As both a paying customer and long time Synology enthusiast, I tend to have my ear to the ground on what the folks over in Bellevue are up to. This time, they’ve taken their 4-bay “slim” series and beefed it up in a big way.
The newest model, the DS414slim, looks perfect for any home lab that needs a small form factor with a decent bit of throughput and redundancy built in. I’m already leaning strongly towards snagging one of these – which would be my third Synology box.
Speeds, Feeds, Form Factor
Here’s an angled shot of the new bezel, including the status lights, power button, and USB 3.0 port on the front. I really like the way they’ve made it so that you can have the box facing sideways, making it easy to both read the LEDs and also service the rear of the unit.
If you flip the DS414slim to the rear, you’ll see four 2.5″ drive cartridges, an additional USB 3.0 slot, dual 1GbE LAN ports, and a power input. That’s right, dual LAN ports on this little guy – awesome!
Improvements and Price
As per Synology, here are some additional hardware improvements over the previous generation:
The DS414slim is small enough to fit on the palm of a hand, yet powerful enough for workgroups in businesses, with the ability to serve up to 128 active connections. The unit now includes an FPU, and twice as much RAM as its predecessor, improving overall performance in multitasking, and media processing. Most significantly, the DS414slim utilizes DSM 5.0 with its rich and extensible array of features including: media streaming, web hosting, timed backups, and photo management.
Synology has set the MSRP to $299.99 USD.
Use Case Ideas
In my particular situation, I think this would make a good unit for cloud storage and lab backups. Specifically, I could mount it via in-guest iSCSI to my file server, or just turn it into its own file server (similar to what I’ve done with my DS411). I’d likely just make it a standalone file server so that I could further leverage the features in DSM 5.0, such as Cloud Station.
Because the DS414slim is not VMware certified, and I have yet to put my hands on one in the lab, I am not sure I’d suggest this for running virtual machines upon. Often times “not certified” has nothing to do with it working or not, but support may matter to some folks.
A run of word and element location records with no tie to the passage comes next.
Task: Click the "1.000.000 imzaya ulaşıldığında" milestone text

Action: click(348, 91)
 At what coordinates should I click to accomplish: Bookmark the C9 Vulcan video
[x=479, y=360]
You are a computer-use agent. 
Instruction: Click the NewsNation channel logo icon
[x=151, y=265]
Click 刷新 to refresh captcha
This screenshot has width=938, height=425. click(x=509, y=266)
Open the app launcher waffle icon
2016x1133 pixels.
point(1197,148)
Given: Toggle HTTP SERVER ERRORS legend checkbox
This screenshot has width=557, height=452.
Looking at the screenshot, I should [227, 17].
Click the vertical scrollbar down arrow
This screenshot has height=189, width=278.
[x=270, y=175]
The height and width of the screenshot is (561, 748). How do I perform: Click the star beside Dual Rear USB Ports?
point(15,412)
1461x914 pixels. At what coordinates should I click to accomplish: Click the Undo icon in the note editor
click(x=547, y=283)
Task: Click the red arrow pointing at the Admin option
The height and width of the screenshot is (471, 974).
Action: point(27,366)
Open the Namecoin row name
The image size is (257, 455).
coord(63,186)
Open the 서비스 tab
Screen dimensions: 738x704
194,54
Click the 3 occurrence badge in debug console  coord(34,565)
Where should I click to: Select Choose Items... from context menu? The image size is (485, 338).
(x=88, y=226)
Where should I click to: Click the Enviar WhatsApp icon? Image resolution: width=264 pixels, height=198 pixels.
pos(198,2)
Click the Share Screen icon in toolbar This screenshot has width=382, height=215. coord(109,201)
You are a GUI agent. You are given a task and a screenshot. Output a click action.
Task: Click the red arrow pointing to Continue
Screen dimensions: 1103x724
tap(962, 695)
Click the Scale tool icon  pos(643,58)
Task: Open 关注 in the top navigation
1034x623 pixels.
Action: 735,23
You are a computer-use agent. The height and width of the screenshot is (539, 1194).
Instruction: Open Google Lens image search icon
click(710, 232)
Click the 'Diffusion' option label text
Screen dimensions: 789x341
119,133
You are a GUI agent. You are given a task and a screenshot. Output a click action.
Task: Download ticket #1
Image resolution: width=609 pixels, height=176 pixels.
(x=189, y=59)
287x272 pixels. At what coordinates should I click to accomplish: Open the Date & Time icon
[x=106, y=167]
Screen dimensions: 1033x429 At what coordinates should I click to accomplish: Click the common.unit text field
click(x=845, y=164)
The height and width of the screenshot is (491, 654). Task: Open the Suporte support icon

My DS411 works fine for virtual machines, it’s just a little light on rotational horsepower (4 spinning disks does not put out a significant amount of IOPS) – you could perhaps try using SSDs.
However, that doesn’t mean that I can’t use it as a target for virtual machines via NFS or iSCSI in the case of backups – such as an additional partition / drive letter / mount point for my SQL box to dump nightly backups to.